▸ **YOUR TASK**
Take the lines from the one containing "Open the Contact Management tab" through the end of the material and write them out exactly, omitting pictures.

___

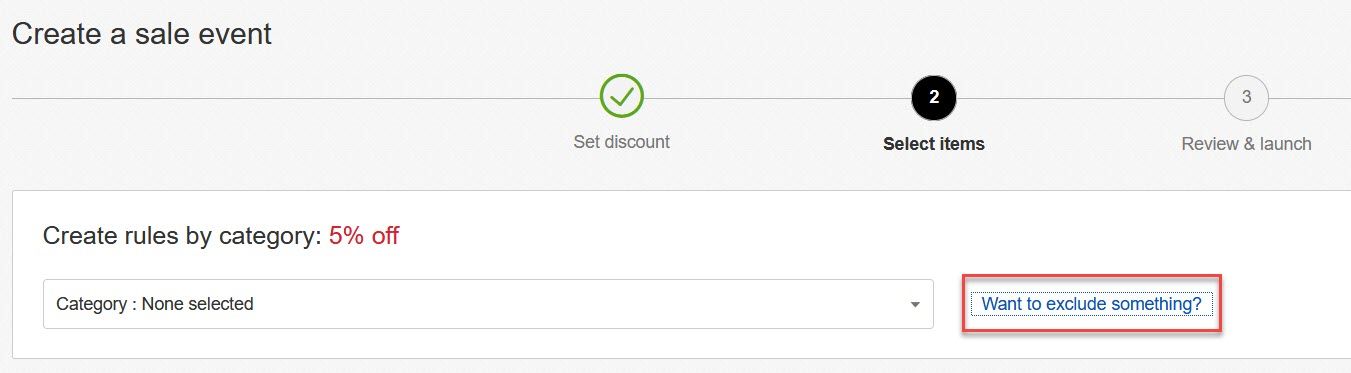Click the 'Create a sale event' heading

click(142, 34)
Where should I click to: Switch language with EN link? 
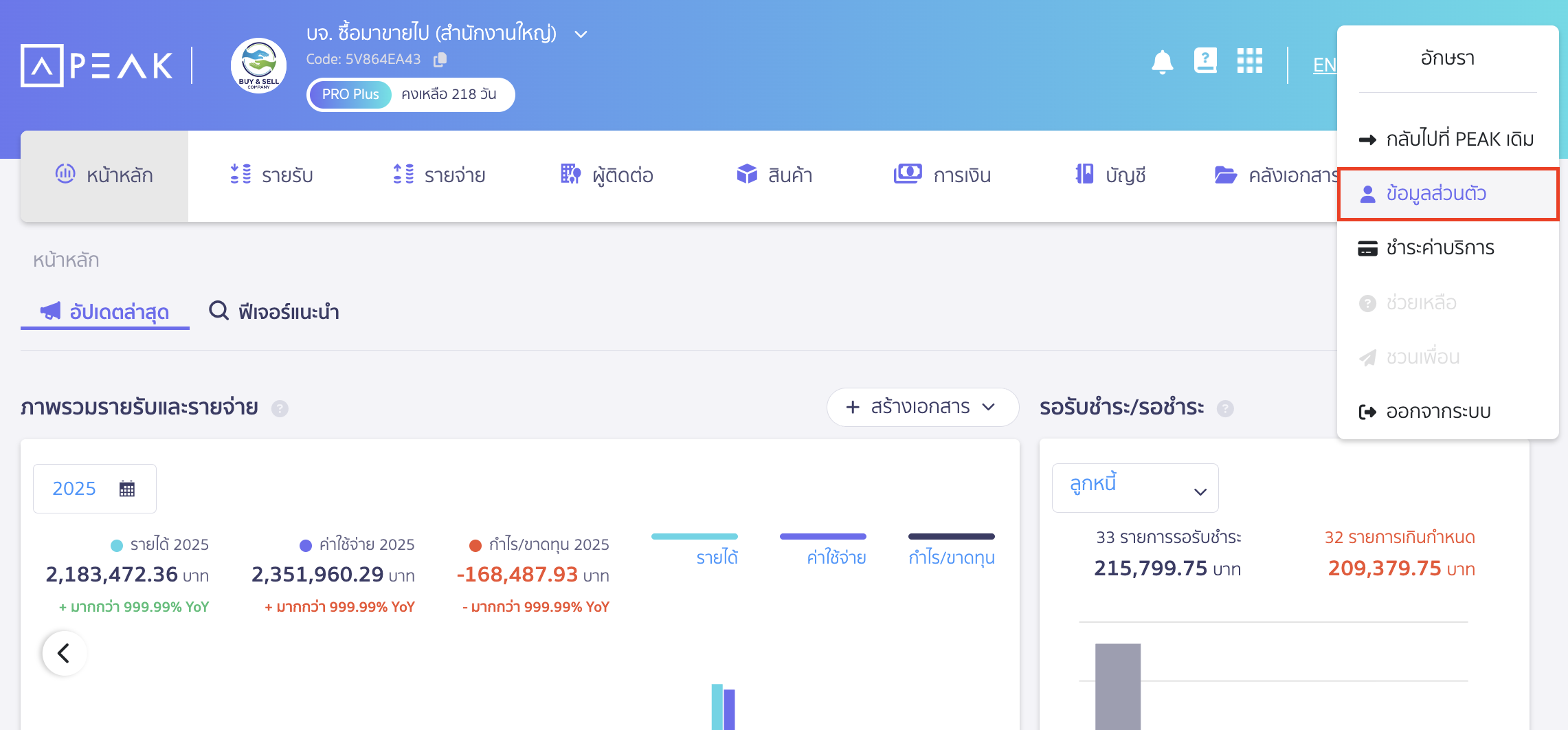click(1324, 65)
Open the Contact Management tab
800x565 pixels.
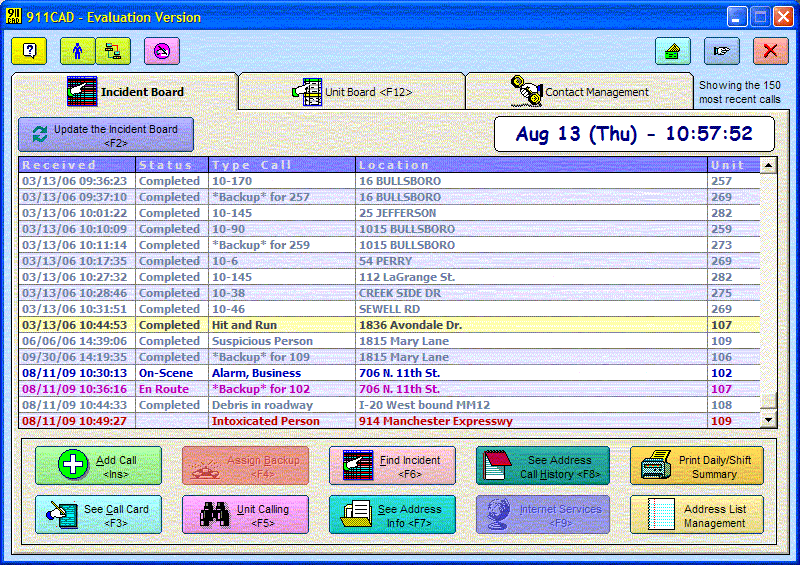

___

▸ **EXERCISE ANSWER**
Open the Contact Management tab
800x565 pixels.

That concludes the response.